**Work to be completed**
In the records, find each line where "information" occurs, and copy it.

::: Records for this task :::

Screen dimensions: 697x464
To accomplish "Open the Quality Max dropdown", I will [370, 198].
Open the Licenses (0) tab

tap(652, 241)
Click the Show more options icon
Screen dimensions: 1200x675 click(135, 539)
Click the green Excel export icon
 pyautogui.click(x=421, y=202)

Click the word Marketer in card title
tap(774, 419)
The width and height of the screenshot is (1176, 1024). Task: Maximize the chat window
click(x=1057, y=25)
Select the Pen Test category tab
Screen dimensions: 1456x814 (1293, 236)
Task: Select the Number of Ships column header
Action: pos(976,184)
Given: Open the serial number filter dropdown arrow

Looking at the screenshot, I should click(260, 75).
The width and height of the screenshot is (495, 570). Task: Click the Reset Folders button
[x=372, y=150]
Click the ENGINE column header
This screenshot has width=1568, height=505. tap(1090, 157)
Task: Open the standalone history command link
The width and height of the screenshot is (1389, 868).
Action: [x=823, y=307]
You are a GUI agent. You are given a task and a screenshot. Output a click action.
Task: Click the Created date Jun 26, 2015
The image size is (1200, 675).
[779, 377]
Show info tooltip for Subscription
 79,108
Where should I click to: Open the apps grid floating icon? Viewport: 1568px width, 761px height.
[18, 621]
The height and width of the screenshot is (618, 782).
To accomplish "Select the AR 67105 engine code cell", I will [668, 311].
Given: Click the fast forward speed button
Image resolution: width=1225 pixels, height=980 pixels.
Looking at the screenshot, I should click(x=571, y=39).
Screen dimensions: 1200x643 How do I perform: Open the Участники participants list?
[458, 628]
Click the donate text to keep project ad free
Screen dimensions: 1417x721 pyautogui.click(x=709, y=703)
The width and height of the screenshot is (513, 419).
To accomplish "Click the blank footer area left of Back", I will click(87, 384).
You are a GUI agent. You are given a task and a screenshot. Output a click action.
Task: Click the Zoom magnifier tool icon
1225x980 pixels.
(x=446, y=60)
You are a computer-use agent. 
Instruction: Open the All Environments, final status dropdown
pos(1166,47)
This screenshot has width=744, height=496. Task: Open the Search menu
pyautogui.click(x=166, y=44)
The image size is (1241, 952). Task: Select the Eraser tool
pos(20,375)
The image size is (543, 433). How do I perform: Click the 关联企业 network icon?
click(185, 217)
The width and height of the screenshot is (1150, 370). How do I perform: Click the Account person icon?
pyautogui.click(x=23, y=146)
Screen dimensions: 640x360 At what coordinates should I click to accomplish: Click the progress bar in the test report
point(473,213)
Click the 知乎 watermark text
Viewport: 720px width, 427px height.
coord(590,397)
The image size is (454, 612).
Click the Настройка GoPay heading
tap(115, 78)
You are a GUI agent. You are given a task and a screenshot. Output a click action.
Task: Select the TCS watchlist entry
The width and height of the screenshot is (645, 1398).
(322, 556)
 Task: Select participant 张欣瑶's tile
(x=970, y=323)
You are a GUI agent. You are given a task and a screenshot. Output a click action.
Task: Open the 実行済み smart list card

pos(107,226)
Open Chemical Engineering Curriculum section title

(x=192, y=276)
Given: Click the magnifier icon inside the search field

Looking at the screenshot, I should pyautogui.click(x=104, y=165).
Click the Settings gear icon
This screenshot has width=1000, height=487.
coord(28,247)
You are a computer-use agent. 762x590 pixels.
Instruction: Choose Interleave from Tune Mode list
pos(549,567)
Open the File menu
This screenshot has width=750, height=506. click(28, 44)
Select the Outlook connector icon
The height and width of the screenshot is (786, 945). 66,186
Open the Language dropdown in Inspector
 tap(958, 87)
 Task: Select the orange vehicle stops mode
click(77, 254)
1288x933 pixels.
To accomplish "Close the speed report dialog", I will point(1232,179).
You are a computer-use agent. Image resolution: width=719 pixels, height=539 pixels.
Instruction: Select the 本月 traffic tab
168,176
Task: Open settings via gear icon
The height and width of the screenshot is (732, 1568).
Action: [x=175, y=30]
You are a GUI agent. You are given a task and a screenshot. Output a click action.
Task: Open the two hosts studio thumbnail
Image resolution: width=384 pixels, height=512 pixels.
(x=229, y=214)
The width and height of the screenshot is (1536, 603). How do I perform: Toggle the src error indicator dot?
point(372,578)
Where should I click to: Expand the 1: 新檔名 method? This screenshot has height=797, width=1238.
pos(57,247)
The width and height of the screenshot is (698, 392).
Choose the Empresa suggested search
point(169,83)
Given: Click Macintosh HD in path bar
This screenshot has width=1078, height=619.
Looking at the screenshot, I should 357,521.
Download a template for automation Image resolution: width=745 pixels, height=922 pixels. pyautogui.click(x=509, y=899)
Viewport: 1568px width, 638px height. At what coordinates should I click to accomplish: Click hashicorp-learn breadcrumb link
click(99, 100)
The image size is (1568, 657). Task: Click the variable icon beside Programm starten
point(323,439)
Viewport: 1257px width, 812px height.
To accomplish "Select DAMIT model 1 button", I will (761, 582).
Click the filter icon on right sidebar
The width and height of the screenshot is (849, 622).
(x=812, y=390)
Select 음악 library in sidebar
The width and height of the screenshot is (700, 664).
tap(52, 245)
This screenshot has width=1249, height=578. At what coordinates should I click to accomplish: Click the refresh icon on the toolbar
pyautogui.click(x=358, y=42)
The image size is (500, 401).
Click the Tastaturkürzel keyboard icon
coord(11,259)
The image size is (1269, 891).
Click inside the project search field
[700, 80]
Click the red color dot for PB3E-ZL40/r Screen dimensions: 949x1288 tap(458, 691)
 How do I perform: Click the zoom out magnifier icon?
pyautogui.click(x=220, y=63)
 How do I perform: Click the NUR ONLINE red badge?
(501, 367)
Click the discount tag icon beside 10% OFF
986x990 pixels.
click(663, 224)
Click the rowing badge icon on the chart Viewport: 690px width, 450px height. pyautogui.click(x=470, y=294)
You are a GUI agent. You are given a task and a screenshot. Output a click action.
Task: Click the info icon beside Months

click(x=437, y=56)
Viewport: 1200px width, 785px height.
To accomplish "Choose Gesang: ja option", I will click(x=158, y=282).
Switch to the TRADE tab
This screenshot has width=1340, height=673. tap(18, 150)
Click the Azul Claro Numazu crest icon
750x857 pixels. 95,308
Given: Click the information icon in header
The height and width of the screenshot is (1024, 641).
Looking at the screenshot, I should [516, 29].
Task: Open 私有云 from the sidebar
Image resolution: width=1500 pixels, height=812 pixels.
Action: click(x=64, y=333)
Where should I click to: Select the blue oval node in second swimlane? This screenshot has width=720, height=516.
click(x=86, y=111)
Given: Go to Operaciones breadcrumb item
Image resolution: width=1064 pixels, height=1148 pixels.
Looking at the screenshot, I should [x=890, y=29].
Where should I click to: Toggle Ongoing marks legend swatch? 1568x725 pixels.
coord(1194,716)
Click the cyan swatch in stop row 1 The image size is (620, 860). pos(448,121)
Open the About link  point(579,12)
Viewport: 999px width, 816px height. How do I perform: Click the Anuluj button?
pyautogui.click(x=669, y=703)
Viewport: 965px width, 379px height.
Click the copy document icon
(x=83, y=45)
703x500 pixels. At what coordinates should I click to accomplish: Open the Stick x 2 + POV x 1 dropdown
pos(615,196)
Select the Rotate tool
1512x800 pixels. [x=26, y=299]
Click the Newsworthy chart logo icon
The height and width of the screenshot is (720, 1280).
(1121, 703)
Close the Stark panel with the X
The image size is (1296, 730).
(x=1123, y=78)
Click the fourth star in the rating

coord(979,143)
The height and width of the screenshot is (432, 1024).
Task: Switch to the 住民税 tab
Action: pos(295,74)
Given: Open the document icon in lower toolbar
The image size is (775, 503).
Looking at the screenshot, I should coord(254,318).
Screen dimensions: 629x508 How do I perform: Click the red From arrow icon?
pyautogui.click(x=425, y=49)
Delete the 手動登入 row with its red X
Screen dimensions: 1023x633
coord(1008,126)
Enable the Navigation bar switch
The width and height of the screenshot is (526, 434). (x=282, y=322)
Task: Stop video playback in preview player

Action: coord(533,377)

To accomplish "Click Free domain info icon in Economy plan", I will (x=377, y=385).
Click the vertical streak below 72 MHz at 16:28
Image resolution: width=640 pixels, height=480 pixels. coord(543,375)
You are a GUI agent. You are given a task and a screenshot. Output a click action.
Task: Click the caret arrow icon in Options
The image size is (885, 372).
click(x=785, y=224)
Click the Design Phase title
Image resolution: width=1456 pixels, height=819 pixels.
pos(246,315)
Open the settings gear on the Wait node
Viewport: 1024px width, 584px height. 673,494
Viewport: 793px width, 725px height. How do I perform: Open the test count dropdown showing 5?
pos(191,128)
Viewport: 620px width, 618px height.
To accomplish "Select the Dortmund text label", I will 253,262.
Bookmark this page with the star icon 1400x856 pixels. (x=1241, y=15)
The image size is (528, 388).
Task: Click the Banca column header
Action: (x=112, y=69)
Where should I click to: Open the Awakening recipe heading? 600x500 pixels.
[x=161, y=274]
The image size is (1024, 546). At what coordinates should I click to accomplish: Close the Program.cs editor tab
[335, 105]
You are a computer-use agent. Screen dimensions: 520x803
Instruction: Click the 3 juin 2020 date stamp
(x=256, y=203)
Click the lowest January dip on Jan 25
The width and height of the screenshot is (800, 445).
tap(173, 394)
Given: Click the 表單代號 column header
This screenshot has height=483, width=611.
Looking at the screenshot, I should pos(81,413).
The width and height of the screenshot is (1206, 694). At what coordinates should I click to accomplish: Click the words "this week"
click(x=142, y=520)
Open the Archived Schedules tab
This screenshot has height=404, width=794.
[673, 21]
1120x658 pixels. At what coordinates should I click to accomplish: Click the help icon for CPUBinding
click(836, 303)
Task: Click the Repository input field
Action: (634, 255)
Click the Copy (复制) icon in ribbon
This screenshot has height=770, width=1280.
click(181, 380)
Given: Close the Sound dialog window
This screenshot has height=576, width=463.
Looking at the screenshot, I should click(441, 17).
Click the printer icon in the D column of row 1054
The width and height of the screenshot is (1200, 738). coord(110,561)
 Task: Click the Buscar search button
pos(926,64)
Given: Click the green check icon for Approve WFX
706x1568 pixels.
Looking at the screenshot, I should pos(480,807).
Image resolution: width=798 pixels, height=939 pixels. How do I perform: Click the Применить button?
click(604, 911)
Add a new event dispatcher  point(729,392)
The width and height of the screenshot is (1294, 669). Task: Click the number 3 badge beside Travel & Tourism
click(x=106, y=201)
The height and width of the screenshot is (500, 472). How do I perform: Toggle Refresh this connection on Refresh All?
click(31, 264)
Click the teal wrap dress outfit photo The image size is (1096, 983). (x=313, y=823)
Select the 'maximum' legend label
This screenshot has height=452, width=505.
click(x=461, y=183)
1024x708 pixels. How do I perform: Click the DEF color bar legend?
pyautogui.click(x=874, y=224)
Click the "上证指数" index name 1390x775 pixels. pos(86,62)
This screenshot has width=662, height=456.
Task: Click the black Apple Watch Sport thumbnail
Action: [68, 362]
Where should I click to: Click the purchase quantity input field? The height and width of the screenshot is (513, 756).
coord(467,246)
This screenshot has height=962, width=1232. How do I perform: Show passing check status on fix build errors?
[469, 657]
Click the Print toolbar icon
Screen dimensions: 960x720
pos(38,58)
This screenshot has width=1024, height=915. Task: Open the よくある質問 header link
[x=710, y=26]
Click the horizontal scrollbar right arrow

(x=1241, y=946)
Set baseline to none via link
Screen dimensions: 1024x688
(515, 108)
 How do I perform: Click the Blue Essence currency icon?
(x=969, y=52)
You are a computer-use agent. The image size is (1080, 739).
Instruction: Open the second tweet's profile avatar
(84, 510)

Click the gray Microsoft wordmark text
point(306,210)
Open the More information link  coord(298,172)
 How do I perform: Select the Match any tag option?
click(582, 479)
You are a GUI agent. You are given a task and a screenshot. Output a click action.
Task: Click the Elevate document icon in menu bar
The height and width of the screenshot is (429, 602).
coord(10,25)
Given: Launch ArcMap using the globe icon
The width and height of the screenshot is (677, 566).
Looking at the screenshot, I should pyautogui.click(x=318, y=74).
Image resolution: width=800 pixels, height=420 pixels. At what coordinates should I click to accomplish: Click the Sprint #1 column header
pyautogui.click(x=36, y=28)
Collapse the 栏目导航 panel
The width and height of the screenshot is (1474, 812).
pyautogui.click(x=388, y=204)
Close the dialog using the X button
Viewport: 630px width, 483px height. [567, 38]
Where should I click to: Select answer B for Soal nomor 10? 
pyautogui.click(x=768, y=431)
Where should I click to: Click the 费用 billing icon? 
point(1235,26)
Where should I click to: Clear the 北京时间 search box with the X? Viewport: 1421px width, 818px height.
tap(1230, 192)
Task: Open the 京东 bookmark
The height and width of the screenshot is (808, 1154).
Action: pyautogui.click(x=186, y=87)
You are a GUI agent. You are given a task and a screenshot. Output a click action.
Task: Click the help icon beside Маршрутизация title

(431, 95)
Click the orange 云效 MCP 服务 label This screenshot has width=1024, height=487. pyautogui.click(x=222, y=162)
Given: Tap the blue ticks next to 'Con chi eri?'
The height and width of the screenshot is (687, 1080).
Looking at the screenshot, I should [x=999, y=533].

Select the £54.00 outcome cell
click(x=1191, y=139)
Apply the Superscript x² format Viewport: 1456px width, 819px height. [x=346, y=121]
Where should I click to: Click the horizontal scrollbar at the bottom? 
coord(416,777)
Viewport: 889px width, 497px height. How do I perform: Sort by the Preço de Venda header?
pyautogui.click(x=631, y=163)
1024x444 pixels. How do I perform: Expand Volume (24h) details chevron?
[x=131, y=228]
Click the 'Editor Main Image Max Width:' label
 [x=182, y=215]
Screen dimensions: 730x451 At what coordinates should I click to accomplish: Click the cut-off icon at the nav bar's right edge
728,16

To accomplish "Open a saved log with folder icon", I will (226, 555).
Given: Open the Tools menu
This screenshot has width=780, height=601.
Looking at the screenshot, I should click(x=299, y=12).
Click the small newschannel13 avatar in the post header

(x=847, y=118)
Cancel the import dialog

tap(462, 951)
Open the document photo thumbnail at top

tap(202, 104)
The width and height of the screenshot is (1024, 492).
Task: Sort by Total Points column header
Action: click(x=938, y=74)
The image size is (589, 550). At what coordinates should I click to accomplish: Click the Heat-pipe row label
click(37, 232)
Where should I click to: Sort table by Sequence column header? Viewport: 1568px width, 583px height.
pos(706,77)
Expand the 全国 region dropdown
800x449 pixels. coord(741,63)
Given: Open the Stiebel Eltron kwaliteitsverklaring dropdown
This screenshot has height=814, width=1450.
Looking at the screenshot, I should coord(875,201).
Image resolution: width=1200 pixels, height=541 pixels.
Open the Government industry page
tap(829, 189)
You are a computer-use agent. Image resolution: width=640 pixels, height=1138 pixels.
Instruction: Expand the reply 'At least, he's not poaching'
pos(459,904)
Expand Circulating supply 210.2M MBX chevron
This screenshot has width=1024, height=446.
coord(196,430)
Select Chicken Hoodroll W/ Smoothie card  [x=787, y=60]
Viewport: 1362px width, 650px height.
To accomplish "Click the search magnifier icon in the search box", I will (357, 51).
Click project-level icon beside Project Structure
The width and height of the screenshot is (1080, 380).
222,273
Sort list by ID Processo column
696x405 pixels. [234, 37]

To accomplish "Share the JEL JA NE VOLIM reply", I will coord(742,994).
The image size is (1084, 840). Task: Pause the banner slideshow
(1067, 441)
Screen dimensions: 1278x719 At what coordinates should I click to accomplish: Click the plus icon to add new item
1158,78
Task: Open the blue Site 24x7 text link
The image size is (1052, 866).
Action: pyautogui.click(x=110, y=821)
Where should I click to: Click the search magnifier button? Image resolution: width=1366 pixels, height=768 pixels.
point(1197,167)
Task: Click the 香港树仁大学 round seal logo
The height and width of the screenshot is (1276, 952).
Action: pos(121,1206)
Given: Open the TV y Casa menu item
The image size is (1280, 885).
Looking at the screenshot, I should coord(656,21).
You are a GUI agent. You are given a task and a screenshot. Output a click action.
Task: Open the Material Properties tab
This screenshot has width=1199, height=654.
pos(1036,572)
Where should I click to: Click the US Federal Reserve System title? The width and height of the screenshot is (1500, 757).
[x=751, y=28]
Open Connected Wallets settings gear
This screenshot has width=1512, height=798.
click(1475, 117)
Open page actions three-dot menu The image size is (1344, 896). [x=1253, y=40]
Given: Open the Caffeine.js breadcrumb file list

:::

**Answer for the task**
Given: Click the information icon in header
Open the More information link  coord(298,172)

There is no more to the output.